Long-term monitoring
Long term monitoring of an Experience Manager deployment involves monitoring for a longer duration the same portions that are monitored live. It also includes defining alerts specific to your environment.
Log aggregation and reporting
There are several tools available to aggregate logs, for example, Splunk™ and Elastic Search, Logstash, and Kabana (ELK). To evaluate the uptime of your Experience Manager deployment, it is important for you to understand log events specific to your system and create alerts based on them. A good knowledge of your development and operations practices can help you better understand how to tune your log aggregation process to generate critical alerts.
Environment monitoring
Environment monitoring includes monitoring the following:
- Network throughput
- Disk IO
- Memory
- CPU utilization
- JMX MBeans
- External websites
You require external tools, such as NewRelic™ and AppDynamics™ to monitor each item. Using these tools, you can define alerts specific to your system, for example, high system utilization, workflow back up, health check failures, or unauthenticated access to your website. Adobe does not recommend any particular tools over others. Find the tool that works for you, and use it to monitor the items discussed.

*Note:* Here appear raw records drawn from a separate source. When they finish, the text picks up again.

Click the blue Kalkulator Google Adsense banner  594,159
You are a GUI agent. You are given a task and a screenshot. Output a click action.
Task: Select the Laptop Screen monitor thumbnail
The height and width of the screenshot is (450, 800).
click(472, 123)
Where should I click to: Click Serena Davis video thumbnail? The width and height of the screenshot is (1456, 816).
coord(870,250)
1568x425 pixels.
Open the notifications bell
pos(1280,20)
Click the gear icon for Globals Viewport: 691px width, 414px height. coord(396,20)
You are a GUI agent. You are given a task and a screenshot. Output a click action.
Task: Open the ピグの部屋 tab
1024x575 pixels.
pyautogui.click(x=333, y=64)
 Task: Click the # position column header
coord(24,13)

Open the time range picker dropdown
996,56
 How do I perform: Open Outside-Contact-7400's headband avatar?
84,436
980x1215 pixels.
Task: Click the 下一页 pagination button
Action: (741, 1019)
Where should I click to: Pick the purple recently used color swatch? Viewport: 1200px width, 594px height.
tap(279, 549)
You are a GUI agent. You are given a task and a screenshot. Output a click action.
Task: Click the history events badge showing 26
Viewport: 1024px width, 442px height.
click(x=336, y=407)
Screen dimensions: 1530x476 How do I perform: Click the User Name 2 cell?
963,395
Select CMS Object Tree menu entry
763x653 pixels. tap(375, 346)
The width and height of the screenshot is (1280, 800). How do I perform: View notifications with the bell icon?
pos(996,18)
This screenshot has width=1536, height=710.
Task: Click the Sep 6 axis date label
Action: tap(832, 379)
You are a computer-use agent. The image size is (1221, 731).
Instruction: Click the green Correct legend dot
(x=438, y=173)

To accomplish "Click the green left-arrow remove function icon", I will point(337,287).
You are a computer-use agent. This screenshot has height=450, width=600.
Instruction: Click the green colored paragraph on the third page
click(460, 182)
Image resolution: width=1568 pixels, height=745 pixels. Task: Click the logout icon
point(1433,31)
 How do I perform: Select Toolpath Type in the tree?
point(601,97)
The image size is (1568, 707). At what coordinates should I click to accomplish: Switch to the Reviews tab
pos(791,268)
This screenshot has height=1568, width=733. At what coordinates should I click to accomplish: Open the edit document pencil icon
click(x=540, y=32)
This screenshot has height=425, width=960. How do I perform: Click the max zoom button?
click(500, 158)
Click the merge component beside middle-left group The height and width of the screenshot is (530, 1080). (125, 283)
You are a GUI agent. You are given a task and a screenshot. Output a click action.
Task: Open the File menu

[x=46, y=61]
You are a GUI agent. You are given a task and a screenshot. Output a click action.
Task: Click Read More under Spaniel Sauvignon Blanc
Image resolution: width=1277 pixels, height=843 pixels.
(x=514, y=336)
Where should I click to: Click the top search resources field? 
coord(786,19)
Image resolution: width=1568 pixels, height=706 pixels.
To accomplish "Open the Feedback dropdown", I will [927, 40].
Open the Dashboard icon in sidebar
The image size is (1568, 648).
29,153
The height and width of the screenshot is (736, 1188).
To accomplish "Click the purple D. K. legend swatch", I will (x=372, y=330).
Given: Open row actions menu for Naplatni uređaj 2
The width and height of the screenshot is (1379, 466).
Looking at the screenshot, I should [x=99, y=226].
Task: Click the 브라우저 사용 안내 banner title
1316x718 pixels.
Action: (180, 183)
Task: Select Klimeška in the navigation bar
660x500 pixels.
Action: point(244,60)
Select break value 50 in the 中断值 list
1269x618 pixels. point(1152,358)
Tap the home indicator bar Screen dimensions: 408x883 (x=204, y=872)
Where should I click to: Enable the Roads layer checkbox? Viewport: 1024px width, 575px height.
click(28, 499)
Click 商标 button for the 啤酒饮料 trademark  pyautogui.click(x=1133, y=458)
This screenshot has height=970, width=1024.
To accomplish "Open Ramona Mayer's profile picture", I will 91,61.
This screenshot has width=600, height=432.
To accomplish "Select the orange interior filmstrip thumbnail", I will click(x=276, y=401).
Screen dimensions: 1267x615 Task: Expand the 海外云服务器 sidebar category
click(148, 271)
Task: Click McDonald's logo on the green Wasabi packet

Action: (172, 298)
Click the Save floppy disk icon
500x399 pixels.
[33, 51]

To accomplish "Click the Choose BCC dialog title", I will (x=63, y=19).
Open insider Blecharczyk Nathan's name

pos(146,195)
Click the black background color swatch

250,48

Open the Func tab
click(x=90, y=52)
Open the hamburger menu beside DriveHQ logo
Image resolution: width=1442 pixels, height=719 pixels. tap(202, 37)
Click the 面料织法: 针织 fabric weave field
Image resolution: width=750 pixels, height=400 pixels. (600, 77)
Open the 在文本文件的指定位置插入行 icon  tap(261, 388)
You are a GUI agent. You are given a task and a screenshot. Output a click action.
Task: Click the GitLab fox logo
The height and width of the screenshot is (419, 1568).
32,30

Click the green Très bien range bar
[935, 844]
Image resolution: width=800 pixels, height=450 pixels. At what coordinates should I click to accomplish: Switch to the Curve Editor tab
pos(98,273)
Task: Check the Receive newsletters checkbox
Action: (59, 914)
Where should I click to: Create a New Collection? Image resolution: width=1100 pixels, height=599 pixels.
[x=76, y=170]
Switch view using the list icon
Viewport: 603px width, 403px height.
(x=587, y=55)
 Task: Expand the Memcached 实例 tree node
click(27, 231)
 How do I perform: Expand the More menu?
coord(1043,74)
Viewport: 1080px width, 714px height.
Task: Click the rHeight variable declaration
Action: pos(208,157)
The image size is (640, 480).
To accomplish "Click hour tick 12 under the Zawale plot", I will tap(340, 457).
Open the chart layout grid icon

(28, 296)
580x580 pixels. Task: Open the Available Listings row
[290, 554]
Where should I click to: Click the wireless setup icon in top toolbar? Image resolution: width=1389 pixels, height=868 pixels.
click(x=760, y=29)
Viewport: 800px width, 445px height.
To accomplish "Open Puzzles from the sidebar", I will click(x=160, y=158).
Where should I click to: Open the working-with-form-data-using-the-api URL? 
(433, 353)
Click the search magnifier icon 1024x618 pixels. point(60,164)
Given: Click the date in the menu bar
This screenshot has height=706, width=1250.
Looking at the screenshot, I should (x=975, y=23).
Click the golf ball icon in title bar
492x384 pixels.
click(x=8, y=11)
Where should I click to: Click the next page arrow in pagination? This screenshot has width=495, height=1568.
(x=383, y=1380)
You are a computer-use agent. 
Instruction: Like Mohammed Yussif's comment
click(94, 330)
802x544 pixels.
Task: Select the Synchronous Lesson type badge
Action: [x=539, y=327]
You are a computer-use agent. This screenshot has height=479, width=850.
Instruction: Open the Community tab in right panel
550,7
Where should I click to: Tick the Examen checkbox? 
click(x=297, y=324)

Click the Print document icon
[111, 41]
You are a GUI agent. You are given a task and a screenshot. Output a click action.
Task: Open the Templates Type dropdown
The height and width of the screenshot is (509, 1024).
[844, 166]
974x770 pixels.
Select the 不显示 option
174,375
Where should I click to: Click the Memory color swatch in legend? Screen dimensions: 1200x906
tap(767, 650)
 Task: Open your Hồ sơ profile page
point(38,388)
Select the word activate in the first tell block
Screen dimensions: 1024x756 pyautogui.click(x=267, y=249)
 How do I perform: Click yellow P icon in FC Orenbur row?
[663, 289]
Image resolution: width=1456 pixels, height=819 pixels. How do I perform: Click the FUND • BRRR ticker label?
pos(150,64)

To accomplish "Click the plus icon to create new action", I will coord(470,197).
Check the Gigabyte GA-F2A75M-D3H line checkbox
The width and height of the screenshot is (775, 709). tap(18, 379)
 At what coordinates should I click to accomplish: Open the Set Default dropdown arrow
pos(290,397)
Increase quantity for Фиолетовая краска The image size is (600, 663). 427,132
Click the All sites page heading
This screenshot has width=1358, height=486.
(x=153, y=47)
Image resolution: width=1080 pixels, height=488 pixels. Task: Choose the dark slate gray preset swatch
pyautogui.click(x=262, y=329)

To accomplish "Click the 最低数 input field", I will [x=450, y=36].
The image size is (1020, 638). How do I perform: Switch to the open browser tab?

Internal application monitoring
Internal application monitoring includes monitoring the application components that make up the Experience Manager stack, including JVM, the content repository, and monitoring through custom application code built on the platform. In general, it is performed through JMX Mbeans that can be monitored directly by many popular monitoring solutions, such as SolarWinds ™, HP OpenView™, Hyperic™, Zabbix™, and others. For systems that do not support a direct connection to JMX, you can write shell scripts to extract the JMX data and expose it to these systems in a format that they natively understand.
Remote access to the JMX Mbeans is not enabled by default. For more information on monitoring through JMX, see Monitoring and Management Using JMX Technology.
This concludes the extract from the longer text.